8. Maintain security awareness through periodic employee training campaigns and establishing effective communication channels for the distribution of policies and procedures. The thematic content of these campaigns must be constantly updated and adapted to the latest environmental threats and risks.

9. Monitoring compliance of third-party service providers since, being part of the compliance environment, they can become a risk vector if their own policies are not aligned with the organization's security objectives. Monitoring your compliance status, determining responsibilities, and responding to any contractual changes are part of the service provider management strategy, as outlined in the PCI SSC Third-Party Security Assurance Information Supplement.

10. Evolve the compliance program to address changes in the security program, organizational, operational environment, and scheduled technology retirement. Only in this way can you have a dynamic program avoiding stagnation and misalignment with the "real" operating environment. As an example, in annex C "Applicability of PCI DSS Requirements to Assets Type" a very interesting example table is presented that relates each asset in the environment with the PCI DSS requirements applied to it and its responsible party:

Figure 3. Table of Applicability of PCI DSS Requirements to Assets Type (Source: PCI SSC)

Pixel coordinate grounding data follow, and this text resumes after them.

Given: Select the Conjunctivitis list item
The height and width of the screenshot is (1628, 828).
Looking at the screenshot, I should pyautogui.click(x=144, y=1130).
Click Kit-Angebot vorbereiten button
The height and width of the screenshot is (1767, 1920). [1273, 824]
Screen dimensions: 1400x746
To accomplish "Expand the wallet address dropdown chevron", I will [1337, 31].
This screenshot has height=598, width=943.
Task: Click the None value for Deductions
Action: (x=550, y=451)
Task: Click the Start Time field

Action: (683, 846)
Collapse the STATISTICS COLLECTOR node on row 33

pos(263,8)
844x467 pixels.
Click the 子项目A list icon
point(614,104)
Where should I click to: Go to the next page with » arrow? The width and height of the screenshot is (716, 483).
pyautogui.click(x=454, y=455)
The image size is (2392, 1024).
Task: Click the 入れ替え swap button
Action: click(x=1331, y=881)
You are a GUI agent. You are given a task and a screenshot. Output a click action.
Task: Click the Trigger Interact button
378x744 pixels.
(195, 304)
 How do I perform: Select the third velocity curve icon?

Finally, Annex D of this information supplement lists a series of activities to be included in the PCI DSS compliance program, which can serve as a baseline for the identification of activities that must be validated within certain intervals. Obviously, these recommendations must be adjusted to each entity according to its needs:

Figure 4. Extract from the PCI DSS Compliance Program Activities Table (Source: PCI SSC)

Final thought

The first version of the information supplement “Best Practices for Maintaining PCI DSS Compliance” was published in August 2014. The newly restructured version brings new recommendations to organizations that must comply with PCI DSS can maintain the standard’s security controls over time. The goal is to make organizations aware that regulatory compliance is not synonymous with security. Multiple activities are required over time to keep risk levels below acceptable thresholds for the organization, beyond simply receiving a certificate of approval or third-party compliance.